Content starts
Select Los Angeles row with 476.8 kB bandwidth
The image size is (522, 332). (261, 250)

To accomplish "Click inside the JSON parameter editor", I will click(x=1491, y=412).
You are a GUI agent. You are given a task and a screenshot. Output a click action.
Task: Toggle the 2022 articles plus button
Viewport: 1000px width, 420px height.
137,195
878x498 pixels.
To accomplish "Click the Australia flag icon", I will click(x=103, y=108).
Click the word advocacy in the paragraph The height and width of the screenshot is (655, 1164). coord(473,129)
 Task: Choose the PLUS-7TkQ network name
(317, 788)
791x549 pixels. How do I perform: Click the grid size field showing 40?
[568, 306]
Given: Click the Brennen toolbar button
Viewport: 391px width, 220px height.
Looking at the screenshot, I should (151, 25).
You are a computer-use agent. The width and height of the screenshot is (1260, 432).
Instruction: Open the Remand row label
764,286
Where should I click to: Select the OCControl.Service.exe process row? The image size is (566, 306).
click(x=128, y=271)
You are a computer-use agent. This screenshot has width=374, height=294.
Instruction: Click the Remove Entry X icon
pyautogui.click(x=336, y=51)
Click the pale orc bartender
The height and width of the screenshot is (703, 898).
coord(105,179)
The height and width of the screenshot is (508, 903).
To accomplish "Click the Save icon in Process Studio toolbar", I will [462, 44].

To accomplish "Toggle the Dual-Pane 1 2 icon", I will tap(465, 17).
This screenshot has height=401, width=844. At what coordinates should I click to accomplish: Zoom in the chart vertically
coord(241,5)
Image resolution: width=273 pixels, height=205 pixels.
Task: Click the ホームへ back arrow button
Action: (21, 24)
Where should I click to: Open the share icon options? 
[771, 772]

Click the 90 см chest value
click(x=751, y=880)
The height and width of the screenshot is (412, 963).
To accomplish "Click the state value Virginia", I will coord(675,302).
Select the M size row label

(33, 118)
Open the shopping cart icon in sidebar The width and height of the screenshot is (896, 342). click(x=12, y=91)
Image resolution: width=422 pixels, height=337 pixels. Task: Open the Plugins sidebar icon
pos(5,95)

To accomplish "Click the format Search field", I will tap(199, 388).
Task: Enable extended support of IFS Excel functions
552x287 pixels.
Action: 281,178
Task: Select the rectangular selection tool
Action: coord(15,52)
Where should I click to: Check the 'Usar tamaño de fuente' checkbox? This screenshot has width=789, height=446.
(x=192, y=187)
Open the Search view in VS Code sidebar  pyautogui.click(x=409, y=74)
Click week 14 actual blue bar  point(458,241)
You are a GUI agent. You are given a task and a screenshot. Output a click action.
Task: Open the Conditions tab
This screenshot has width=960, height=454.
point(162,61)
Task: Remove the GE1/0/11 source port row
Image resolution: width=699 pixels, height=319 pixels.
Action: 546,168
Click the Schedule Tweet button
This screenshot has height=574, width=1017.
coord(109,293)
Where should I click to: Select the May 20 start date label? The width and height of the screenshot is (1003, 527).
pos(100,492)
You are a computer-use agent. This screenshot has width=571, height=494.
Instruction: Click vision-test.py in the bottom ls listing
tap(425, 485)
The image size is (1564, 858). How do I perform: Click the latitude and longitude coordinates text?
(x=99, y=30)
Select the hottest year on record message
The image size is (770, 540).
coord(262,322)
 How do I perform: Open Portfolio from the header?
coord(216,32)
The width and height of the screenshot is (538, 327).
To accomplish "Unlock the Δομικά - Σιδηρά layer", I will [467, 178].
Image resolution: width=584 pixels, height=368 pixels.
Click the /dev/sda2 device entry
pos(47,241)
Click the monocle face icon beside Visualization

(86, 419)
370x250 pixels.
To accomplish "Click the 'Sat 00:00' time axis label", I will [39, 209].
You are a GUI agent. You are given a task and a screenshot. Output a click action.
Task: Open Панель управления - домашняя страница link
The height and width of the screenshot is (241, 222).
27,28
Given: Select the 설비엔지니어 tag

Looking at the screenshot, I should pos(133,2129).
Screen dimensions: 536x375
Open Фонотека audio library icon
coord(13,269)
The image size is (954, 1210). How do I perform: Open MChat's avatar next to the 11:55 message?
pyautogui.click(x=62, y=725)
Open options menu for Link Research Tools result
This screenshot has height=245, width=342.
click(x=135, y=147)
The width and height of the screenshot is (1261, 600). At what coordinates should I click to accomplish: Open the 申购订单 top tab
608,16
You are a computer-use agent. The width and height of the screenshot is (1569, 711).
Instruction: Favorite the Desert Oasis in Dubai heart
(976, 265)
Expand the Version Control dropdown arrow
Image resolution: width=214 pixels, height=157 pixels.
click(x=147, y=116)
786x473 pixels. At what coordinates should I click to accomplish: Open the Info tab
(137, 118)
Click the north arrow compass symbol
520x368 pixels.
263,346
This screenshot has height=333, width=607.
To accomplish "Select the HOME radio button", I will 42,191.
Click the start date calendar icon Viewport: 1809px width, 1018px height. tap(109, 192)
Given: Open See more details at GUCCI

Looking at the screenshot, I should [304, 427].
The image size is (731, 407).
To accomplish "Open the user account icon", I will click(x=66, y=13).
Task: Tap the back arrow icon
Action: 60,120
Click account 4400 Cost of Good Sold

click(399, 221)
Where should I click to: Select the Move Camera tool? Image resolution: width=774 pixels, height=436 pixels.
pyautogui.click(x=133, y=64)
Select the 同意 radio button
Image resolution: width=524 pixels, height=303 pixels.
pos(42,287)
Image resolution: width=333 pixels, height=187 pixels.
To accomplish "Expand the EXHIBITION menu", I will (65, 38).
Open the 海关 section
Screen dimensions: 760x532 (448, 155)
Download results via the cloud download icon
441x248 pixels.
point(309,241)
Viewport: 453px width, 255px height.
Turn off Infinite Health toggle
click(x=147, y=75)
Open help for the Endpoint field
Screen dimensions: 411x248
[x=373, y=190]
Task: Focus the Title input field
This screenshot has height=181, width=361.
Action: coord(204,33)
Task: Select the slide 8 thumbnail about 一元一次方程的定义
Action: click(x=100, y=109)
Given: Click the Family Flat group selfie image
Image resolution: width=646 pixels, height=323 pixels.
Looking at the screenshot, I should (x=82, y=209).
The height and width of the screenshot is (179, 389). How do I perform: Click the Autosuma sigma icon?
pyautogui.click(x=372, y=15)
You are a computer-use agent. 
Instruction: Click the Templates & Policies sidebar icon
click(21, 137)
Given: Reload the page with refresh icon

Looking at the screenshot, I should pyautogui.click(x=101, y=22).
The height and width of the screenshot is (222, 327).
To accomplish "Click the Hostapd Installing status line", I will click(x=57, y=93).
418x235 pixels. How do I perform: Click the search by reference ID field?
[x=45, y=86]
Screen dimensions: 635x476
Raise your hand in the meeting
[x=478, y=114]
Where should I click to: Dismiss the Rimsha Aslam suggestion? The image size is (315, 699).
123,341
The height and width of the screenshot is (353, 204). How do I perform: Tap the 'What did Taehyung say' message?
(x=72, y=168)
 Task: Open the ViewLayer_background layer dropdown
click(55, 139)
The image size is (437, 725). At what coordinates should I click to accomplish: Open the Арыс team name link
Content ends
◆ Exercise requirements
Set every line of the data down again, word for word.

◆ Answer box
Select Los Angeles row with 476.8 kB bandwidth
The image size is (522, 332). (261, 250)

To accomplish "Click inside the JSON parameter editor", I will click(x=1491, y=412).
You are a GUI agent. You are given a task and a screenshot. Output a click action.
Task: Toggle the 2022 articles plus button
Viewport: 1000px width, 420px height.
137,195
878x498 pixels.
To accomplish "Click the Australia flag icon", I will click(x=103, y=108).
Click the word advocacy in the paragraph The height and width of the screenshot is (655, 1164). coord(473,129)
 Task: Choose the PLUS-7TkQ network name
(317, 788)
791x549 pixels. How do I perform: Click the grid size field showing 40?
[568, 306]
Given: Click the Brennen toolbar button
Viewport: 391px width, 220px height.
Looking at the screenshot, I should (151, 25).
You are a computer-use agent. The width and height of the screenshot is (1260, 432).
Instruction: Open the Remand row label
764,286
Where should I click to: Select the OCControl.Service.exe process row? The image size is (566, 306).
click(x=128, y=271)
You are a computer-use agent. This screenshot has width=374, height=294.
Instruction: Click the Remove Entry X icon
pyautogui.click(x=336, y=51)
Click the pale orc bartender
The height and width of the screenshot is (703, 898).
coord(105,179)
The height and width of the screenshot is (508, 903).
To accomplish "Click the Save icon in Process Studio toolbar", I will [462, 44].

To accomplish "Toggle the Dual-Pane 1 2 icon", I will tap(465, 17).
This screenshot has height=401, width=844. At what coordinates should I click to accomplish: Zoom in the chart vertically
coord(241,5)
Image resolution: width=273 pixels, height=205 pixels.
Task: Click the ホームへ back arrow button
Action: (21, 24)
Where should I click to: Open the share icon options? 
[771, 772]

Click the 90 см chest value
click(x=751, y=880)
The height and width of the screenshot is (412, 963).
To accomplish "Click the state value Virginia", I will coord(675,302).
Select the M size row label

(33, 118)
Open the shopping cart icon in sidebar The width and height of the screenshot is (896, 342). click(x=12, y=91)
Image resolution: width=422 pixels, height=337 pixels. Task: Open the Plugins sidebar icon
pos(5,95)

To accomplish "Click the format Search field", I will tap(199, 388).
Task: Enable extended support of IFS Excel functions
552x287 pixels.
Action: 281,178
Task: Select the rectangular selection tool
Action: coord(15,52)
Where should I click to: Check the 'Usar tamaño de fuente' checkbox? This screenshot has width=789, height=446.
(x=192, y=187)
Open the Search view in VS Code sidebar  pyautogui.click(x=409, y=74)
Click week 14 actual blue bar  point(458,241)
You are a GUI agent. You are given a task and a screenshot. Output a click action.
Task: Open the Conditions tab
This screenshot has width=960, height=454.
point(162,61)
Task: Remove the GE1/0/11 source port row
Image resolution: width=699 pixels, height=319 pixels.
Action: 546,168
Click the Schedule Tweet button
This screenshot has height=574, width=1017.
coord(109,293)
Where should I click to: Select the May 20 start date label? The width and height of the screenshot is (1003, 527).
pos(100,492)
You are a computer-use agent. This screenshot has width=571, height=494.
Instruction: Click vision-test.py in the bottom ls listing
tap(425, 485)
The image size is (1564, 858). How do I perform: Click the latitude and longitude coordinates text?
(x=99, y=30)
Select the hottest year on record message
The image size is (770, 540).
coord(262,322)
 How do I perform: Open Portfolio from the header?
coord(216,32)
The width and height of the screenshot is (538, 327).
To accomplish "Unlock the Δομικά - Σιδηρά layer", I will [467, 178].
Image resolution: width=584 pixels, height=368 pixels.
Click the /dev/sda2 device entry
pos(47,241)
Click the monocle face icon beside Visualization

(86, 419)
370x250 pixels.
To accomplish "Click the 'Sat 00:00' time axis label", I will [39, 209].
You are a GUI agent. You are given a task and a screenshot. Output a click action.
Task: Open Панель управления - домашняя страница link
The height and width of the screenshot is (241, 222).
27,28
Given: Select the 설비엔지니어 tag

Looking at the screenshot, I should pos(133,2129).
Screen dimensions: 536x375
Open Фонотека audio library icon
coord(13,269)
The image size is (954, 1210). How do I perform: Open MChat's avatar next to the 11:55 message?
pyautogui.click(x=62, y=725)
Open options menu for Link Research Tools result
This screenshot has height=245, width=342.
click(x=135, y=147)
The width and height of the screenshot is (1261, 600). At what coordinates should I click to accomplish: Open the 申购订单 top tab
608,16
You are a computer-use agent. The width and height of the screenshot is (1569, 711).
Instruction: Favorite the Desert Oasis in Dubai heart
(976, 265)
Expand the Version Control dropdown arrow
Image resolution: width=214 pixels, height=157 pixels.
click(x=147, y=116)
786x473 pixels. At what coordinates should I click to accomplish: Open the Info tab
(137, 118)
Click the north arrow compass symbol
520x368 pixels.
263,346
This screenshot has height=333, width=607.
To accomplish "Select the HOME radio button", I will 42,191.
Click the start date calendar icon Viewport: 1809px width, 1018px height. tap(109, 192)
Given: Open See more details at GUCCI

Looking at the screenshot, I should [304, 427].
The image size is (731, 407).
To accomplish "Open the user account icon", I will click(x=66, y=13).
Task: Tap the back arrow icon
Action: 60,120
Click account 4400 Cost of Good Sold

click(399, 221)
Where should I click to: Select the Move Camera tool? Image resolution: width=774 pixels, height=436 pixels.
pyautogui.click(x=133, y=64)
Select the 同意 radio button
Image resolution: width=524 pixels, height=303 pixels.
pos(42,287)
Image resolution: width=333 pixels, height=187 pixels.
To accomplish "Expand the EXHIBITION menu", I will (65, 38).
Open the 海关 section
Screen dimensions: 760x532 (448, 155)
Download results via the cloud download icon
441x248 pixels.
point(309,241)
Viewport: 453px width, 255px height.
Turn off Infinite Health toggle
click(x=147, y=75)
Open help for the Endpoint field
Screen dimensions: 411x248
[x=373, y=190]
Task: Focus the Title input field
This screenshot has height=181, width=361.
Action: coord(204,33)
Task: Select the slide 8 thumbnail about 一元一次方程的定义
Action: click(x=100, y=109)
Given: Click the Family Flat group selfie image
Image resolution: width=646 pixels, height=323 pixels.
Looking at the screenshot, I should (x=82, y=209).
The height and width of the screenshot is (179, 389). How do I perform: Click the Autosuma sigma icon?
pyautogui.click(x=372, y=15)
You are a computer-use agent. 
Instruction: Click the Templates & Policies sidebar icon
click(21, 137)
Given: Reload the page with refresh icon

Looking at the screenshot, I should pyautogui.click(x=101, y=22).
The height and width of the screenshot is (222, 327).
To accomplish "Click the Hostapd Installing status line", I will click(x=57, y=93).
418x235 pixels. How do I perform: Click the search by reference ID field?
[x=45, y=86]
Screen dimensions: 635x476
Raise your hand in the meeting
[x=478, y=114]
Where should I click to: Dismiss the Rimsha Aslam suggestion? The image size is (315, 699).
123,341
The height and width of the screenshot is (353, 204). How do I perform: Tap the 'What did Taehyung say' message?
(x=72, y=168)
 Task: Open the ViewLayer_background layer dropdown
click(55, 139)
The image size is (437, 725). At what coordinates should I click to accomplish: Open the Арыс team name link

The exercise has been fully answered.